The EU Observatory for Deforestation and Forest Degradation
As deforested areas increase globally, the EU is stepping up its fight with a new law.
Forests are precious ecosystems with multiple functions: they produce clean air and oxygen, remove carbon from the atmosphere to store in land, produce wood, retain water flows, and prevent soil degradation. Not only are they home to flora and fauna, but they are essential to humankind. Their climate mitigation role, particularly as a carbon sink, is crucial for reaching climate neutrality while helping to regulate humidity and temperature on Earth.
Unfortunately, as human and climate pressures increase, the resilience of our forests, which make up 31% of our land, declines.
Between 2015 and 2020, 10 million hectares of forest land were lost per year, which is the equivalent of 26 football fields per minute (Vancutsem et al., 2021; Bourgoin et al., 2024).
Forest preservation is a complex issue, and we can only face it with the help of science for policy. The EU Deforestation-free Products Regulation (EUDR) is a new law that will come into effect in December 2025. It will fight deforestation and forest degradation while calling on the EU consumer society to take responsibility. Seven commodities, including cattle, cocoa, coffee, palm oil, soya, rubber, and wood, are subject to due diligence when placed on the EU market or exported by a Member State.
Due diligence requires, among other things, geolocation of sourcing areas, and if sourcing areas were forests in 2020, these commodities and associated products would be prohibited. The EU wants to ensure its consumption no longer contributes to deforestation and foster transparent and sustainable supply chains.

The implementation of this Regulation (EU) 2023/1115 requires datasets, tools, and methods for stakeholders. The Joint Research Centre (JRC), the scientific arm of the European Commission, set up the EU Observatory on Deforestation and Forest Degradation (EUFO), where global datasets of scientific nature can be explored. The EUFO includes the Global Forest Cover map for 2020, corresponding to the cut-off date of the EUDR. This map is a globally consistent and harmonised spatial representation of forest presence, or absence, derived from global data layers at 10 metres spatial resolution and documented by Bourgoin et al. (2024). The definition of ‘forest’ on the map follows the EUDR. The map has an overall accuracy of 91% and is freely available. The JRC will update this map based on user feedback and newly available data layers with a global scope. Although not legally binding, this map can support risk assessment in the due diligence exercises to be carried out by operators and traders under the EUDR.

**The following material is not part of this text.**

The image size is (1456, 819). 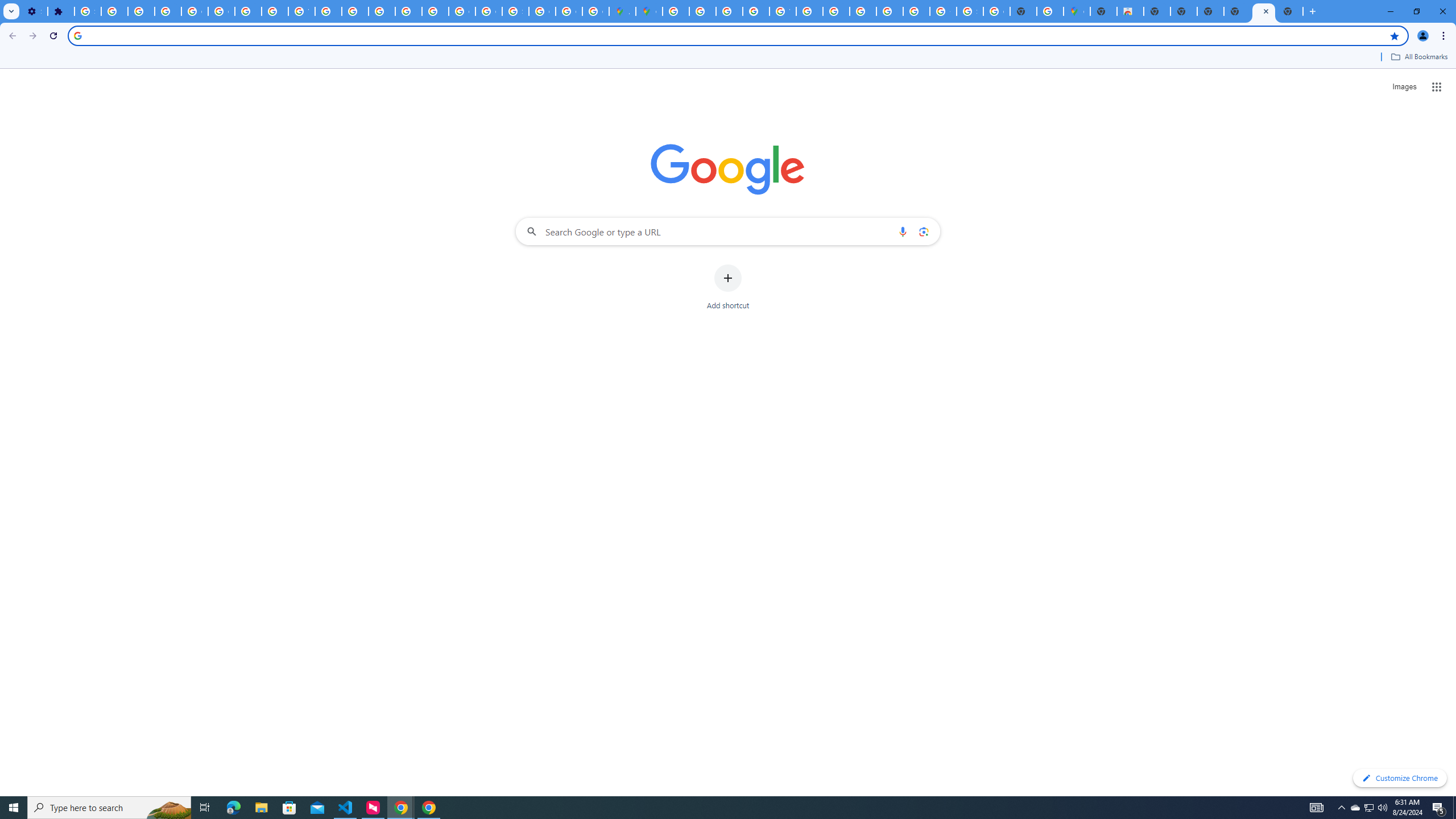 I want to click on 'Search by image', so click(x=923, y=230).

In addition, the JRC also collaborates with scientific partners from all over the world on EUDR-related topics, in particular the mapping of forest types related to the EUDR definition of forest degradation, an even more challenging task than mapping forest cover. We expect that the combined use of Earth observation and Artificial Intelligence will improve and enrich the current analysis.

We are prepared for the EU Deforestation landmark law to come into effect at the end of 2025. More science for policy information at the EUFO is used in a multilateral, international context, such as the global land use carbon fluxes for the second Global Stocktake of the Paris Agreement.
There is an African proverb, “If you want to go fast, you go alone, but if you want to go far, you go together.” Scientists are joining forces across scales, from national to global levels, collaborating with organisations such as FAO, WRI, IIASA, or companies like Google. Let’s all work together to have a shared view with good common scientific understanding and robust mapping of our forests.